We are in the middle of a heat wave here in Appalachia (and in much of the rest of the country). Summer was my favorite season as a kid, but these days my melting point has significantly decreased. I feel sapped by early afternoon and cannot handle spicy foods right now. Yet with the first day of summer just around the corner on June 21st, I am itching to celebrate! You may already know that solstices and equinoxes are widely honored turns of season the world-over, and that summer solstice is an opportunity to connect with the sun's vibrant, active, creative energy. So here I've collated some possibilities for my personal festivities and hope you find a little inspiration, too.
Warm up your Yoga practice
Surya namaskaram (sun salutations) are an easy go-to if you have a regular āsana practice. There's no need to go wild and do 108 of them; do just enough rounds to bring a feeling of warmth or vitality into your body, without getting out of breath. Bonus points if you can wake up early enough to practice with the sunrise!
The Gayatri Mantra is a beautifully invocatory chant that essentially calls for illumination through divine grace. It is associated with the sun, which shines light on our physical world, and thus it is usually chanted in the morning. Countless recordings are available on Spotify and YouTube if you want to learn this special chant.
Surya bhedana ("piercing the sun") is an alternate-nostril prāṇāyāma practice that creates a heating effect. It involves inhaling through the right nostril and exhaling through the left. I encourage you to learn from your teacher or mentor before attempting on your own.
Play with fire
One of the longest-standing traditions of summer solstice is a night-long bonfire, complete with singing and dancing until dawn. (If you're like me and can't stay awake past 10 pm, continue to the next points.)
Light a candle - or several - at sunset and allow the flame to burn until bedtime. Use your journal or sketchbook for reflection, and when you finish make a wish before blowing out the candle.
Heat up your oven and bake a sweet treat - this recipe for cardamom tea cookies should do the trick!
Call a friend and try a new activity together - maybe there's a natural spring nearby you've been wanting to dip in, or a ropes course that would challenge your fear of heights. Maybe you've always secretly wanted to go horseback riding or to try your hand at archery. Do something that takes you out of your element...and into the elements!
Volunteer for a hiking trail maintenance crew, help a neighbor with yard work, or simply pick up the litter you encounter near home or work.
Bring the outdoors in with a bundle of wildflowers or a fresh bouquet from your local florist.
Eat local, in-season foods
Whether purchased, foraged, or plucked from your garden, gather a variety of the fruits, veggies, and herbs growing in your area right now (and put down the imported avocados for a week).

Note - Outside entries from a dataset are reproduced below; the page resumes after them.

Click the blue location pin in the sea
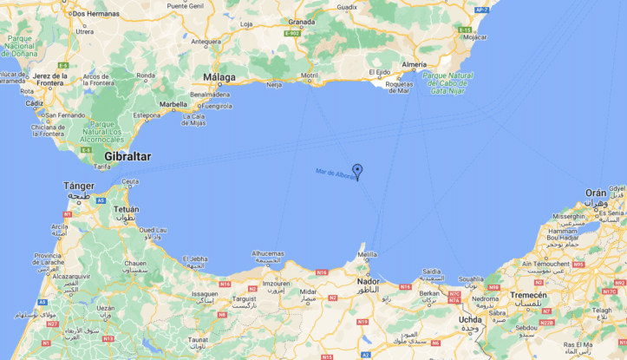coord(357,171)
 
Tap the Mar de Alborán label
coord(336,173)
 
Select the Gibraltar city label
coord(127,156)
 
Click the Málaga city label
coord(219,77)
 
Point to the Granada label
coord(302,22)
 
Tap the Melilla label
coord(369,254)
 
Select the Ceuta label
coord(130,181)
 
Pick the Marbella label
coord(173,104)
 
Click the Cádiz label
coord(36,103)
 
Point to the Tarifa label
coord(102,166)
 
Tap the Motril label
coord(310,75)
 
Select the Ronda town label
coord(145,75)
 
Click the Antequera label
coord(206,41)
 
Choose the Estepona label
coord(147,115)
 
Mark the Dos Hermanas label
coord(95,14)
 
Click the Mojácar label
coord(474,37)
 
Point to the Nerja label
coord(274,85)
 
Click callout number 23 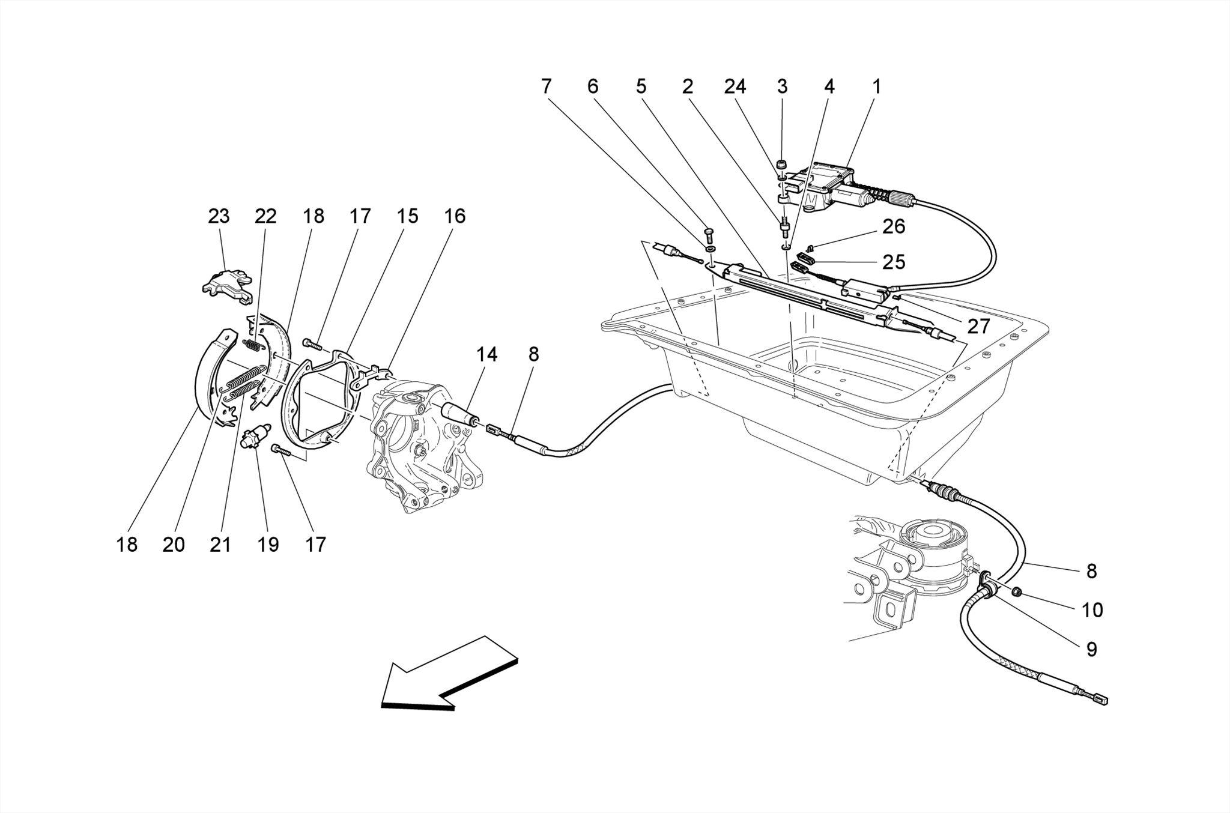(219, 216)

As you transform the produce into a meal, give thanks to the sun, earth, water, animals, and other people that helped transform so many seeds into this delicious harvest on your plate.
Mindfully prepare a simple salad drizzled with fancy raspberry vinaigrette dressing.
Slowly enjoy a seasonal fruit: closely observe the colors, fragrance, and texture in your hands. Take a bite and taste the burst of flavors dancing across your tongue. Close your eyes to savor the sweetness that lingers after.
Everything in moderation
The sun illuminates us...and it can also burn. It warms us...and it can also overheat. Interestingly, summer is the season when digestion is most vulnerable to imbalance, and Ayurvedic principles caution that "when the sun outside is strong, the sun inside is weak." Engage in a balanced celebration of our precious star by properly hydrating; consuming light, cooling foods (think almonds, cucumber, fennel, melons, and parsley); and avoiding heavily spiced, fermented, salty, or oily/fried foods.
Honestly, it looks like I'm going to be eating my way through this year's summer solstice...! What about you? How are you hoping to celebrate the first days of summer?